> Extract to read
October 14, 2022
Onshape, the browser-based CAD program from PTC, is getting more bells and whistles. In a blog post, Greg Brown, PTC's VP of Product for Onshape, wrote, “With this new cloud-native simulation tool, product designers can now be more agile and can more quickly identify the best and worst performing aspects of their models – earlier in the design process than ever before.”
Brown revealed the new Onshape Simulation is derived from the TruSOLID modeling engine from Frustum, acquired by PTC in 2018. As an independent package, Frustum was known for its generative design (GD) and lattice modeling capabilities. Frustum's technology is also behind PTC Creo's GD tools.
“In the current implementation, Onshape users get linear static structural analysis—the bread and butter of simulation,” clarified Brown. “Onshape Simulation is Onshape. It's not a separate application.”
Whereas PCB and rendering features for Onshape appear as distinct and separate applications, called PCB Studio and Render Studio, the new simulation tools will appear in Pro and Enterprise subscriptions as integrated tools in the assembly environment.
For those who need to perform more complex FEA and CFD studies, Onshape partners such as SimScale, Onscale, and Altair offer applications from the Onshape appstore.
Recently, PTC also acquired CloudMilling, laying the groundwork to add CAM (computer-aided manufacturing) tools to Onshape. Brown described this year as “the year of product expansion for Onshape.”
The strategy allows Onshape to compete on a par with other rival packages such as Autodesk Fusion 360 or SolidWorks, which come with integrated data management, simulation, rendering, and machining tools.
Brown also revealed that PTC plans to bring GD functions to Onshape in the future.

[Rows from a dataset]
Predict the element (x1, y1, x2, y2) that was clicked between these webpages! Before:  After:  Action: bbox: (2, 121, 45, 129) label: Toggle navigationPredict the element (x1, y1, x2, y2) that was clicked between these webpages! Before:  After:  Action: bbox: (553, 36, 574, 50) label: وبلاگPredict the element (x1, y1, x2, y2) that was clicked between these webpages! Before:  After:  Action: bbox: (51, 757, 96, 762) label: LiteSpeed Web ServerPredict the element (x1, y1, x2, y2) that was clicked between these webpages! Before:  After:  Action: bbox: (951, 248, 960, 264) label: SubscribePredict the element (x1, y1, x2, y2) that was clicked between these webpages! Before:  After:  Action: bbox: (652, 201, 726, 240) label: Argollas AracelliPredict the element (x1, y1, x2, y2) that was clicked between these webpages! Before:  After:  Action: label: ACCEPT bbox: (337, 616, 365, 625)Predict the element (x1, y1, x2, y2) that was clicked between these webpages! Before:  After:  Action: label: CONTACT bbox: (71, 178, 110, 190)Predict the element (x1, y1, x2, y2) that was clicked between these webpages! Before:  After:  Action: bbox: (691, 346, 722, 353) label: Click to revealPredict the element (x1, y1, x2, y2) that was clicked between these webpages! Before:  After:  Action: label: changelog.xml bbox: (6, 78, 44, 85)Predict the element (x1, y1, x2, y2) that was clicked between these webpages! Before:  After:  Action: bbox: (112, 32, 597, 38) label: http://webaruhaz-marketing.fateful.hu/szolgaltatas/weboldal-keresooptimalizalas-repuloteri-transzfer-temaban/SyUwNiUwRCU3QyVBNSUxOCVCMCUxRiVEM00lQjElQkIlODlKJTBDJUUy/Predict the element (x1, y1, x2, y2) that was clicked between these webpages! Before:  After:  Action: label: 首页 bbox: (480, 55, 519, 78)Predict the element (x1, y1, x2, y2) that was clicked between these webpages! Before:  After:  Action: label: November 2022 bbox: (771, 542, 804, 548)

> Work instruction
Decide whether each statement below agrees with the Onshape article, answering yes or no and quoting the article's deciding words for each. 1. Onshape Simulation is derived from a modeling engine made by Frustum. 2. Like Render Studio, Onshape Simulation is offered as a separate application. 3. The CloudMilling acquisition prepares the way for adding rendering tools to Onshape. The rows play no part in what comes next.

> Expected answer
1. Yes: "the new Onshape Simulation is derived from the TruSOLID modeling engine from Frustum"
2. No: "the new simulation tools will appear in Pro and Enterprise subscriptions as integrated tools in the assembly environment"
3. No: "laying the groundwork to add CAM (computer-aided manufacturing) tools to Onshape"